Friday, August 27, 2010

BABAYLANISM AT OUR OWN VOICE

This is actually a reprint of a post I just featured at my primary blog, but I replicate it below for convenience:


BABAYLANISM

OurOwnVoice's newest issue is rather historic by focusing on the Babaylan.

I've got three poems innit, which isn't the most important detail but which I note for moi Blog-File ("Hay(na)ku with Ducktail for Leny", "The Hundredth Monkey Phenomenon," and "Sacred Time"). Again for the Blog-File, I also have the novel "Dear Cloud" innit.
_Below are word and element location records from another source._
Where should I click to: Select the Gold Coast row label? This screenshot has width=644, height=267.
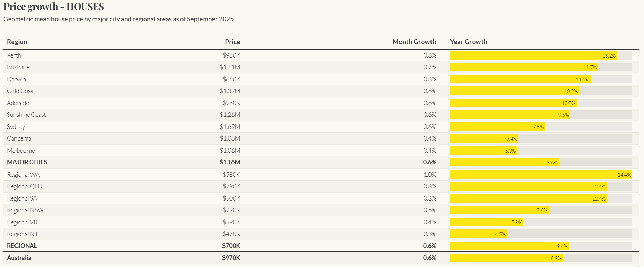[21, 91]
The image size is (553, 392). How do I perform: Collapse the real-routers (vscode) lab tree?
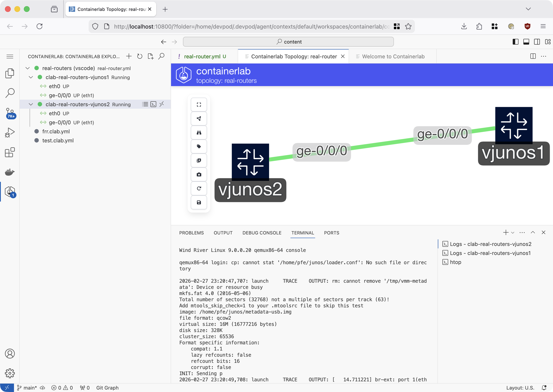(28, 68)
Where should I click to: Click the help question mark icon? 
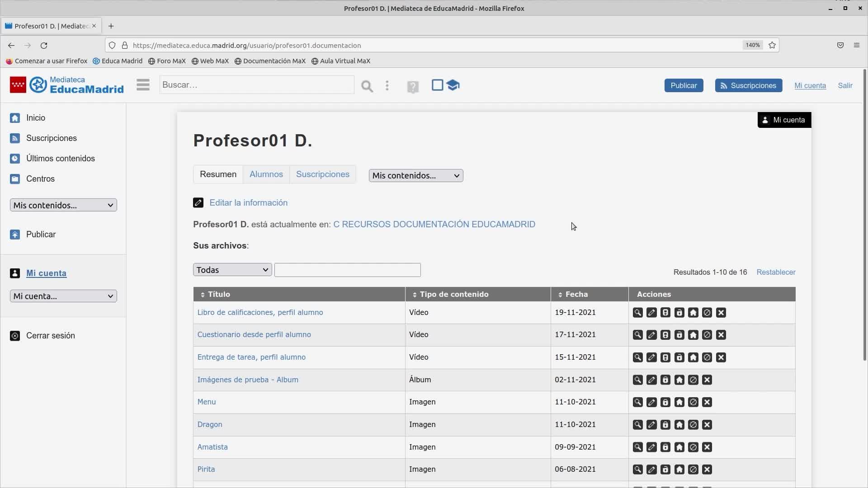412,86
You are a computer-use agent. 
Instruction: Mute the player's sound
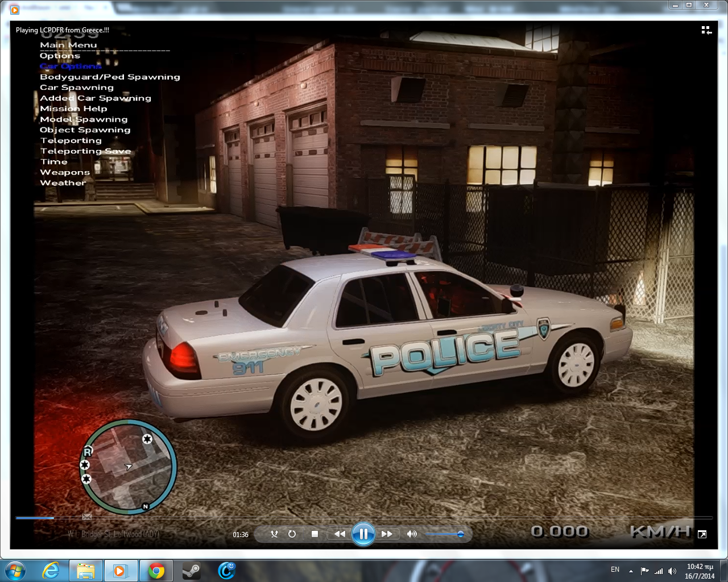point(412,534)
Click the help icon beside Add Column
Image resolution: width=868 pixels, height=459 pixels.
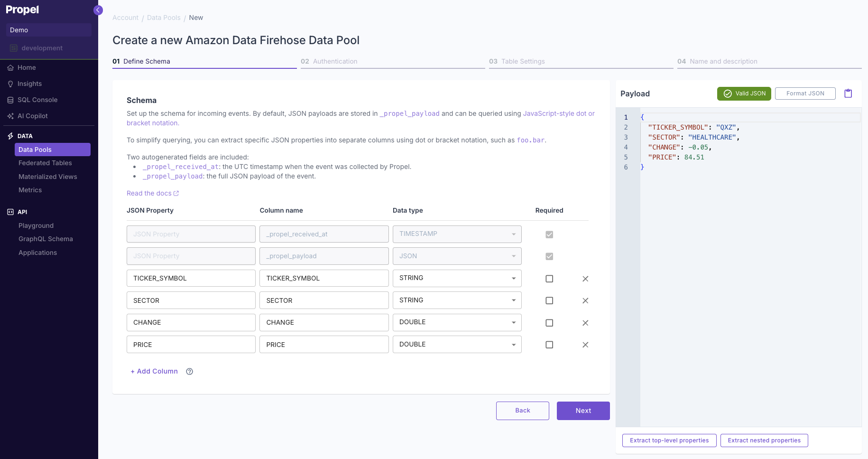[189, 371]
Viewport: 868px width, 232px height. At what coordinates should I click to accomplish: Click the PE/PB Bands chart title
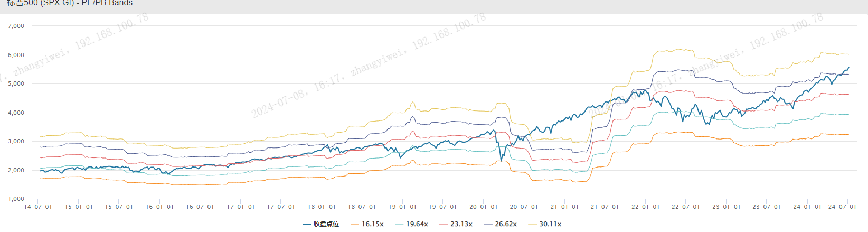[x=70, y=3]
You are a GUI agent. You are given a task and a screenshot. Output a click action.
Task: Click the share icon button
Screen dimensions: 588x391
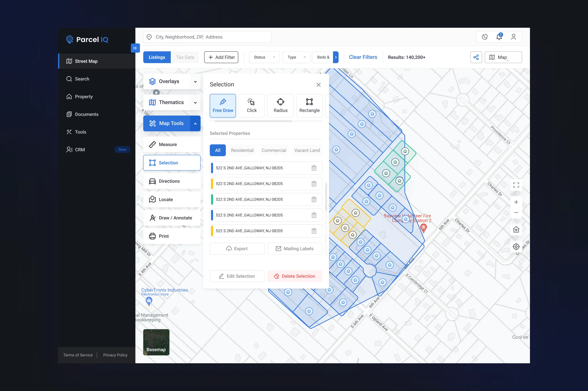476,57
Having gotten Housekeeping out of the way, I found this essay by Cynthia Arias, "An American Babaylan: Living in One's Own Truth" quite useful. It's useful because modern-day Babaylanism is controversial in some circles as people grapple with the effect of the diaspora (and the resultant separation from "land"). Anyway, here's some excerpts from Arias' essay:
The concept that the Babaylan is defined by factors that override an individual’s direct experience of the originating land, the Philippine Islands, is vital to understanding the presence of the Babaylan in the Diaspora and the ways that sacred practices of the Babaylan have, as well, bridged the seas of consciousness that Pilipinos have traversed in their journeys around the world.

...

If we accept that Culture is a human construct, by which a group of individuals agree basic concepts of values, morals, mores to form a worldview, then it follows that Culture evolves as humans evolve.

...

While many may provide their perspectives, and assist in our discoveries, through critical analysis founded in scientific methodology, it is up to us to decide who we are and where we are headed.

Modern-day Babaylanism is empowering.

The Babaylan Conference, which seeded this issue, also empowered Mom to write her first book (which I'm reviewing now). But here is also one of her narratives, a memoir from 1939 entitled "Dawac". Good for Mom!

Also useful is the essay "Ways of the Babaylan" by Katrin de Guia. It's clear from her essay that empathizing/understanding (in my opinion, if you understand Babaylanism, understanding cannot occur without empathizing) cannot occur without that thing that many folks are scared to discuss: love. I do think Ben Okri's quote relevant: "Only those who truly love and who are truly strong can sustain their lives as a dream. You dwell in your own enchantment. Life throws stones at you, but your love and your dream change those stones into the flowers of discovery."

It takes courage to love as a Babaylan would/does. For, as de Guia puts it, "The first priority of the babaylan is the community."

I appreciate Babaylanism because it requires intelligent innocence.